I loved the programmes too - so many highlights. Primarily, people giving proper lectures. For a child, even if you don't properly understand, in the same way as you learn language you can start to learn really advanced topics.

And the fanfare: https://www.open.edu/openlearn/education/educational-technol...

This is great from mutliple points of view. Not only does it make easier for senior people feeling like part of the society (and forming new friendships and social relationships), but studying/learning has also been touted as one of the main methods of prevention various mental diseases and/or undesirable mental states.

I'm British, married to a Spaniard. The way my parents were able to keep mentally active after retirement - including being part of U3A - is in stark contrast to the way my parents-in-law have been casting around for things to do after retirement in Spain. My wife thinks that so much of society had been controlled by the Catholic church until Franco's death in 1975 that it's taking a while to catch up with more secular things like this. My mother-in-law would like to work with children, but the vast majority of social services involving children also involves the church, which she wants no part of. Of course they could start something like a local U3A branch themselves, but not everyone's that kind of person.

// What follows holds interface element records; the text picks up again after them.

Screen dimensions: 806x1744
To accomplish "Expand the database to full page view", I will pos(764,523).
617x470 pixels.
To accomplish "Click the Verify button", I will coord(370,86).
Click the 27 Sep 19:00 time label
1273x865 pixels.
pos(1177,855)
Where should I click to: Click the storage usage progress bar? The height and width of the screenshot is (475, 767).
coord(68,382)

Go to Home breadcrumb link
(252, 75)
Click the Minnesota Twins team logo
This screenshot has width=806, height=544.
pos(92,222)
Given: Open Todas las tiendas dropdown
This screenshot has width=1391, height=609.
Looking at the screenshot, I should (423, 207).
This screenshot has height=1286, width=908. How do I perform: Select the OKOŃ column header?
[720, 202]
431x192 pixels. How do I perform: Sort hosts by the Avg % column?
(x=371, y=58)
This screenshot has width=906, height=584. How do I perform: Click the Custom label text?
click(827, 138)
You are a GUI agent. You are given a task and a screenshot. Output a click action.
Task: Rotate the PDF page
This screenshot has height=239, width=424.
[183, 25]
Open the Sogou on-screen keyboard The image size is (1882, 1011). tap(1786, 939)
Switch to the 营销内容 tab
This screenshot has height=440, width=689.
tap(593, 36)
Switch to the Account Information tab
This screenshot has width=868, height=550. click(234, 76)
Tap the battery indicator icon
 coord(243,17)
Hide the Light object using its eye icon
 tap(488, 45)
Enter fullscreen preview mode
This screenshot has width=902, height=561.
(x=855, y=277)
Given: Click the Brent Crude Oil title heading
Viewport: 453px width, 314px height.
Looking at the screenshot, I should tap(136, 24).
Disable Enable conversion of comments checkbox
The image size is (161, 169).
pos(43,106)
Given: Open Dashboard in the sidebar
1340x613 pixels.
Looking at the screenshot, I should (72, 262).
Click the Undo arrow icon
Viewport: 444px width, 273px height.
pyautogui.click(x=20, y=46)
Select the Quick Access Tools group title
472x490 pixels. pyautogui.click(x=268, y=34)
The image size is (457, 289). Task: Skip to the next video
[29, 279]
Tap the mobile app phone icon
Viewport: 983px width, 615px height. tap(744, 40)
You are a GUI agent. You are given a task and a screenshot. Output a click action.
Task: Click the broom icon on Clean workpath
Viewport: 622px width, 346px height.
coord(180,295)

My in-laws are Chinese, and after they retired they (particularly my mother-in-law) began attending their local 老年大学 ("senior university"). It's a terrific idea--I know that some seniors audit classes at community colleges and universities in the US, but it's an idea I'd love to see spread more here.

Thanks for posting an upvoting this. I sent an enquiry to the local group when I read this, and they just called back. She’s signed up for a French Conversation course and is very excited about it.

Who's 'she'?

Opps, edit screwup. My mother.

Where I leave the local chess club is actually affiliated to U3A. Participation to both lectures and tournaments is tied to an U3A membership and the meetings are held in their classrooms, and it attracts both expert players and retired people looking for a new hobby.

Its kinda weird living in the US where people can't afford to go to university and/or get saddled with huge loans. I do believe free university is a great goal, but free university is mostly to help people start their career or gain life skills, not for retirees to do something interesting.

At least in the UK, the U3A isn't a university per se - it's an affiliation of voluntary organisations, run locally and funded by member subscriptions. Unlike a bunch of teenagers, retired people have a lifetime of knowledge and experience behind them; a large proportion of retirees are perfectly capable of teaching a class or leading a discussion group.

It's also worth pointing out that the US has many excellent community colleges, offering academic and vocational education at reasonable tuition fees. If you're a retiree and don't care about the signalling value of a credential, a community college is an excellent place to pursue your education.

Highly disagree; education for sake of education is highly desirable. Education for sake of getting a career leads you to the exact broken system that is in the US.

But however, there is evidence that activists can help dementia and Alzimers. https://alz.org/help-support/i-have-alz/live-well

My aunt (about 65) recently retired and she kept being active: she goes to yoga classes, hydrogymnastics, classes where they do memory exercises/games, and she helps my cousin with his car-rental business.

This is awesome, but part of it is enabled by her being relatively high class. These kinds of things should be sponsored by the government because they keep people healthy.

I remember reading somewhere that mortality risk increases considerably after retirement, plausibly because people become more sedentary.

PS I'm in Portugal if you're wondering. Here they call it Senior University - a bit better than Third Age if you ask me.

There's also a correlation/causality question -- perhaps mortality causes retirement -- people work until they can't work, and they can live bit longer because living is a bit easier than working.